Artists, groups and producers are able to nominate themselves for an award or be nominated, although they must approve the latter. To be eligible for nomination artists must have worked on a song or album that has been released in the year prior to the entry.

After the cut off date for nomination all entries are screened for eligibility and categories are determined based on the field of contestants. A "nomination academy" made up of recognised members of the East African music scene then reduce each category to 4–5 finalists based on artistic flair and technical achievement, sales and chart positions are not taken into account during nomination.

The winners within each category are determined by a twofold voting system. The first is a percentage of the final score allocated to the nomination academy who individually vote for their preferred artist/group. The second is a larger percentage allocated to the general public who vote via SMS for their favourite artist after having access to various music samples on the official website. All the votes go to an independent auditing firm who determine the final winner.

===Ceremony===

The pinnacle of the awards process is the gala night, in which winners are announced and receive their trophies. The contestants and audience, a crowd of thousands drawn from both influential media, political and cultural personalities and paying members of the general public, are also treated to a variety of acts including musical performances, comedy routines and acrobatics. The night itself can last for up to six hours and is broadcast across Africa by satellite television Channel O.

After the gala night a winner's concert is held open to the public. Artists have also been called on to participate in tours in reflection of the social responsibility of the awards

===Kisima Music Trust===

The governing body behind the awards is the Kisima Music Trust. It operates as a non-profit body and aims to bring stability to the Kenyan music scene and to encourage artists to perform both domestically and internationally. The organisation derives most of its funding from sponsorship.

==Kisima Award winners==
- 2003 Kisima Music Awards
- 2004 Kisima Music Awards
- 2005 Kisima Music Awards
- 2006 Kisima Music Awards
- 2007 Kisima Music Awards

The 2008 awards were delayed until September 2009. For the combined 2008/2009 the male artist of the year was Nameless, female was Marion Shako, and group was P-Unit.
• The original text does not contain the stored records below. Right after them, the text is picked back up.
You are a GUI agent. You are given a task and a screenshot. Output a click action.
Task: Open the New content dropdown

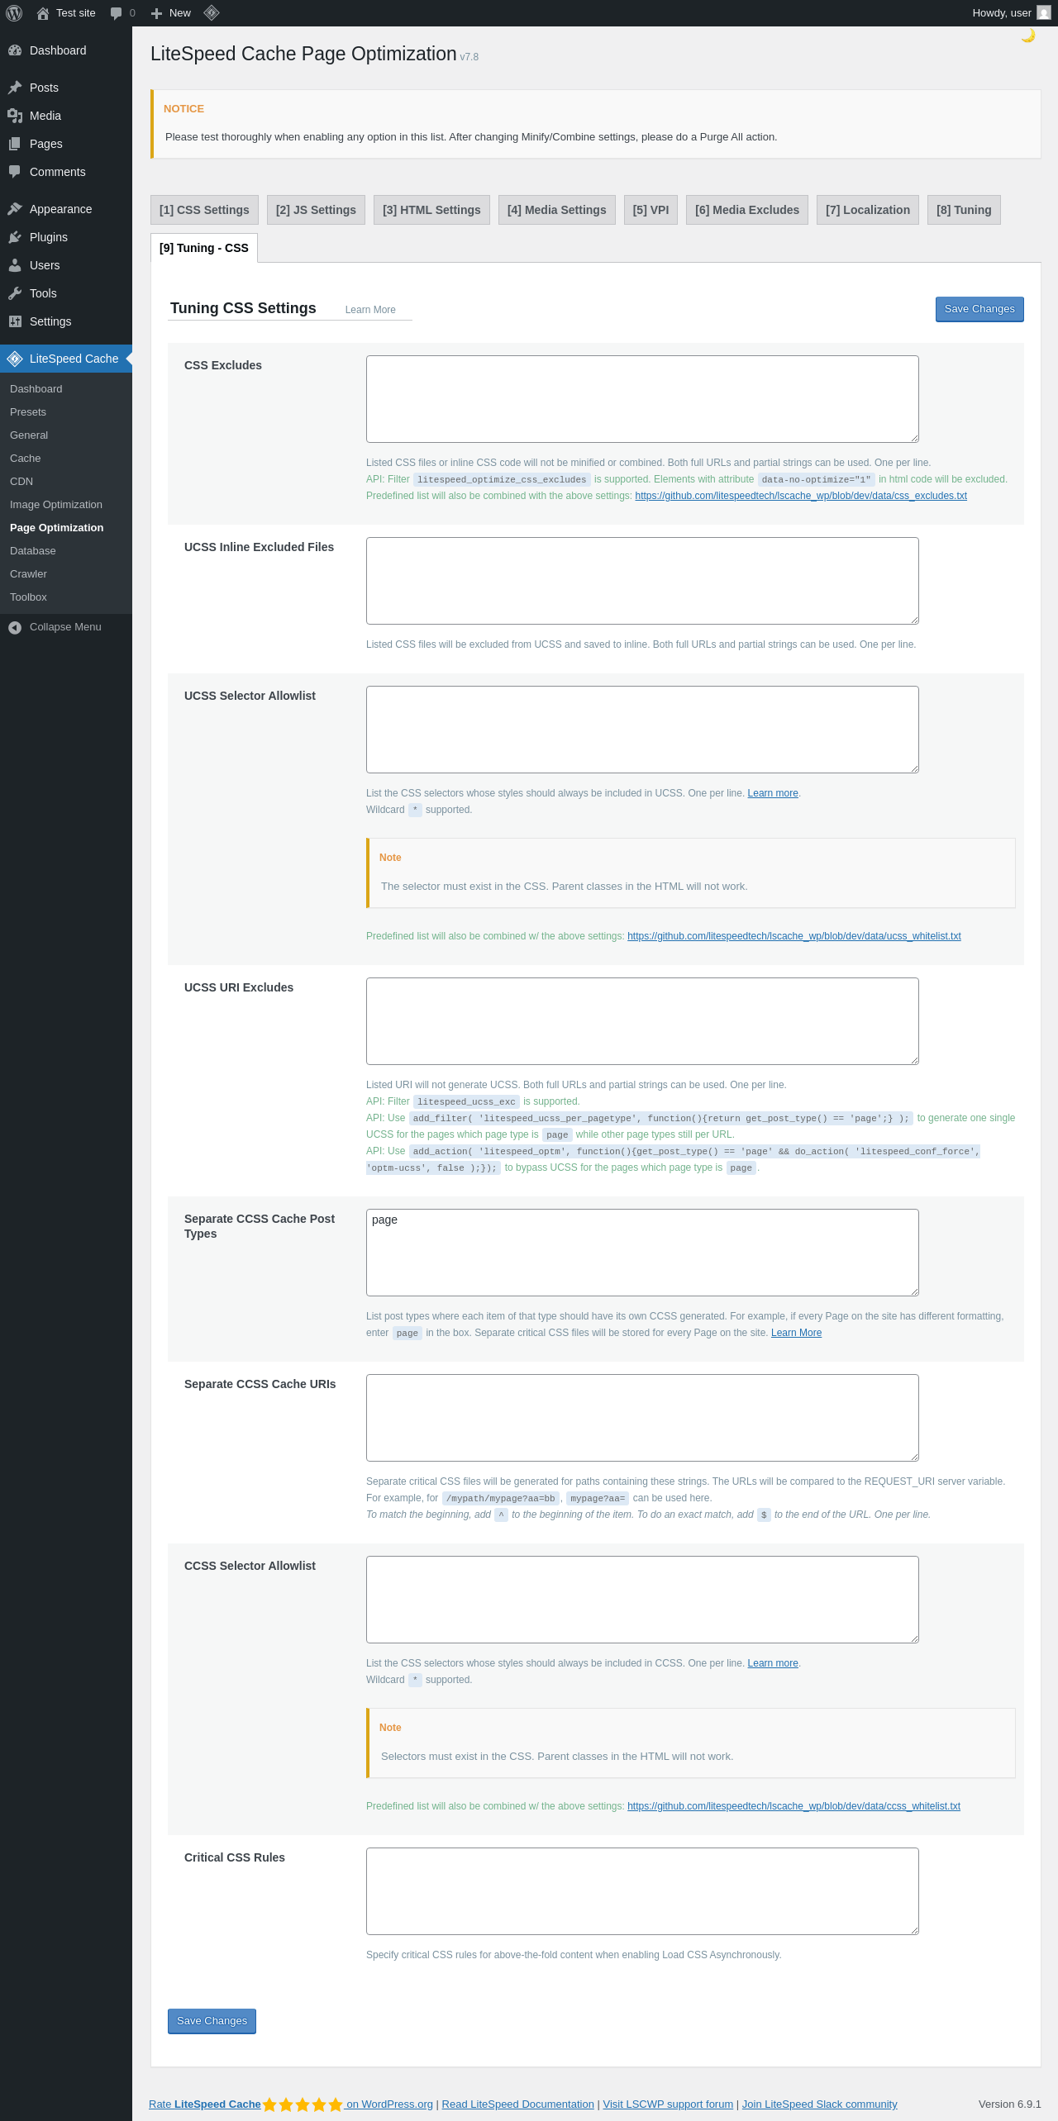[x=170, y=13]
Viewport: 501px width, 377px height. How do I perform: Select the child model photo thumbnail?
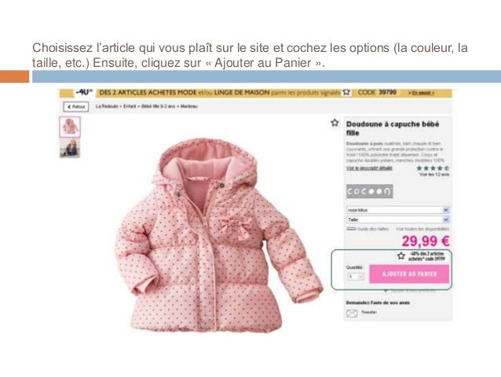coord(70,148)
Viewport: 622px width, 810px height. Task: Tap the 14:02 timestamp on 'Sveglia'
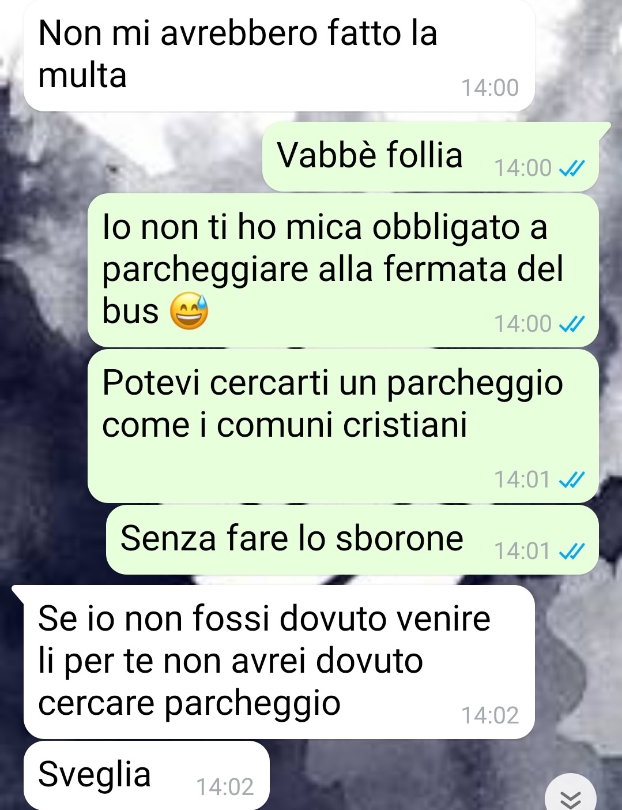[225, 788]

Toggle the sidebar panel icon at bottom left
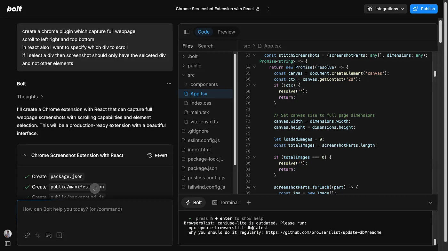pyautogui.click(x=8, y=244)
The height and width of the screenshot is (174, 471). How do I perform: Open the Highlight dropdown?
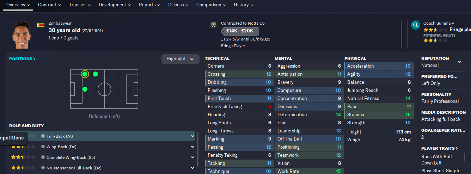[x=180, y=59]
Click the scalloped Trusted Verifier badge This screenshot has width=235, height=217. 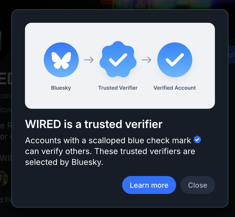tap(118, 60)
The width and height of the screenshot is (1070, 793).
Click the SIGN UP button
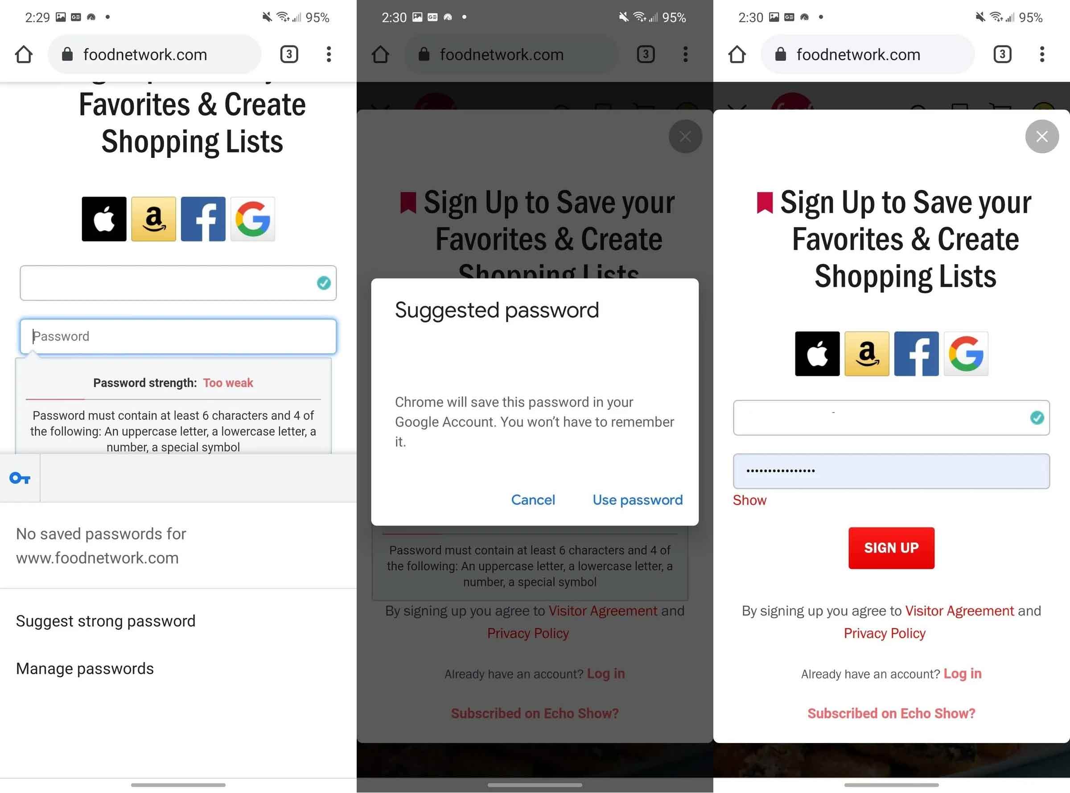click(891, 548)
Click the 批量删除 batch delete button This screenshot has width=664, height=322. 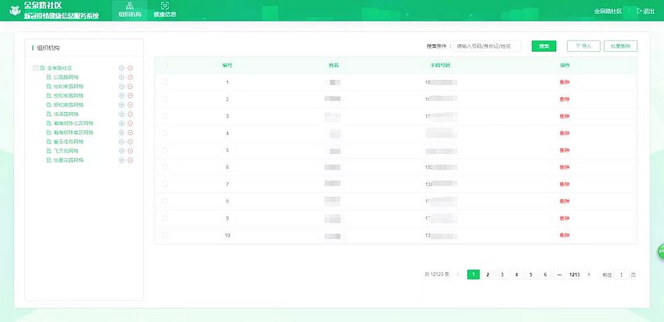[x=620, y=46]
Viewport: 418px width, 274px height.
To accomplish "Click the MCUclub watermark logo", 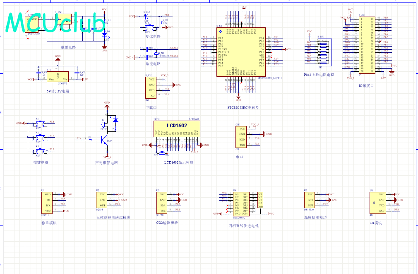I will coord(56,22).
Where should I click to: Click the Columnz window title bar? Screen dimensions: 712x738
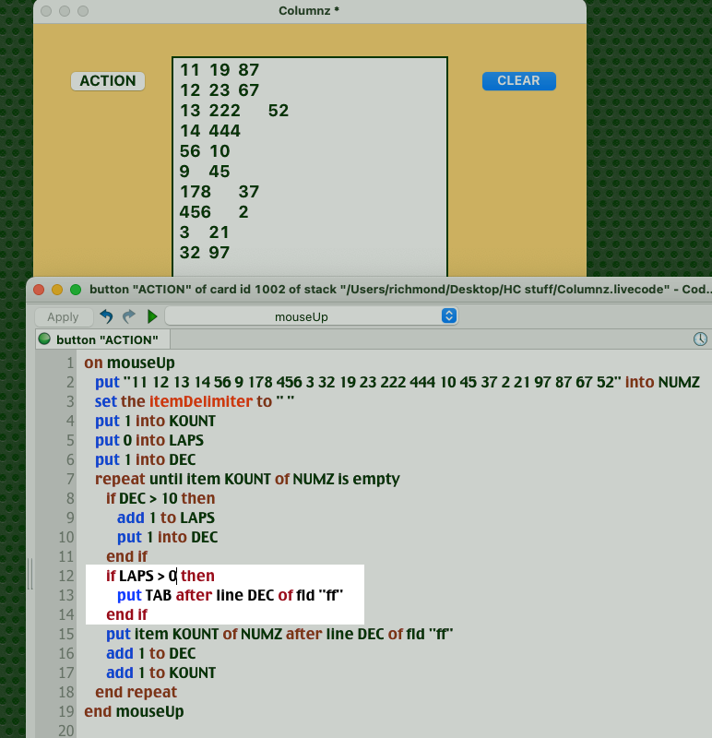[x=309, y=11]
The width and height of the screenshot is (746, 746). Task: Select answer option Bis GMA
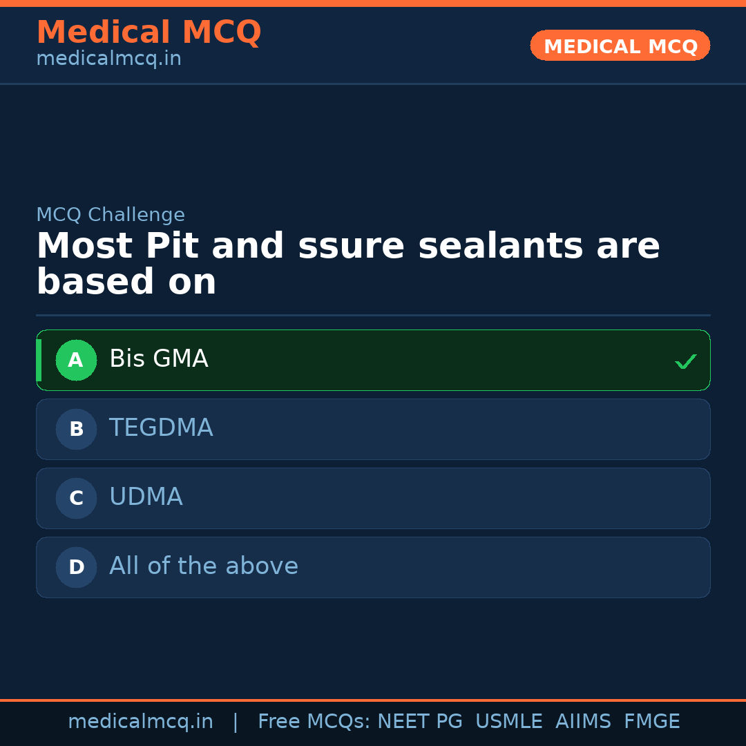click(373, 360)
The 2011 awards included a posthumous lifetime achievement award for Habel Kifoto. Gospel musician Juliani won artist of the year.

The 2012 winners included Nameless as top Fusion Artiste (also winner of the "Lifetime Achievement Award"), Daddy Owen as top Gospel Artiste, Avril as top Boomba Artiste, Nonini as Hip Hop Artiste, Wyre as top Ragga Reggae Artiste, Camp Mulla as Upcoming Group, P-Unit and Sauti Sol as top Collaboration, Willie Owusu for top Music Video (Color Kwa Face – Nonini), Chameleone for East African Recognition Award, and Daddy Owen / Denno as Artiste / Group of the Year. The full list of nominees is also available on the award website.

==Controversy==
The Kisima Awards have experienced their share of controversy.

In 2004 the then CEO of the scheme Tedd Josiah received the award for Best Producer, and faced allegations of "swinging himself an award". He subsequently resigned citing a conflict of interest, and claimed he had pleaded with the judges not to allow him in the category.

Musicians and producers such as Lydia Achieng Abura have also been critical of the voting system used to decide the awards, citing that SMS was predominantly used by youth and that this combined with the ability to vote an indefinite number of times would produce a flawed representation of the popularity of an artist. They claim that voting should lie with a panel of judges.

In 2006 at least five artist refused to attend the winners concert, Beach Fusion, claiming they had not entered into a performance contract with the event organisers. These claims were refuted by the organisers, who alleged the concert was solely for charity and that contestants had been briefed prior to the events

The scheme does not award monetary prizes, although each trophy is worth Sh20,000 (about US$250).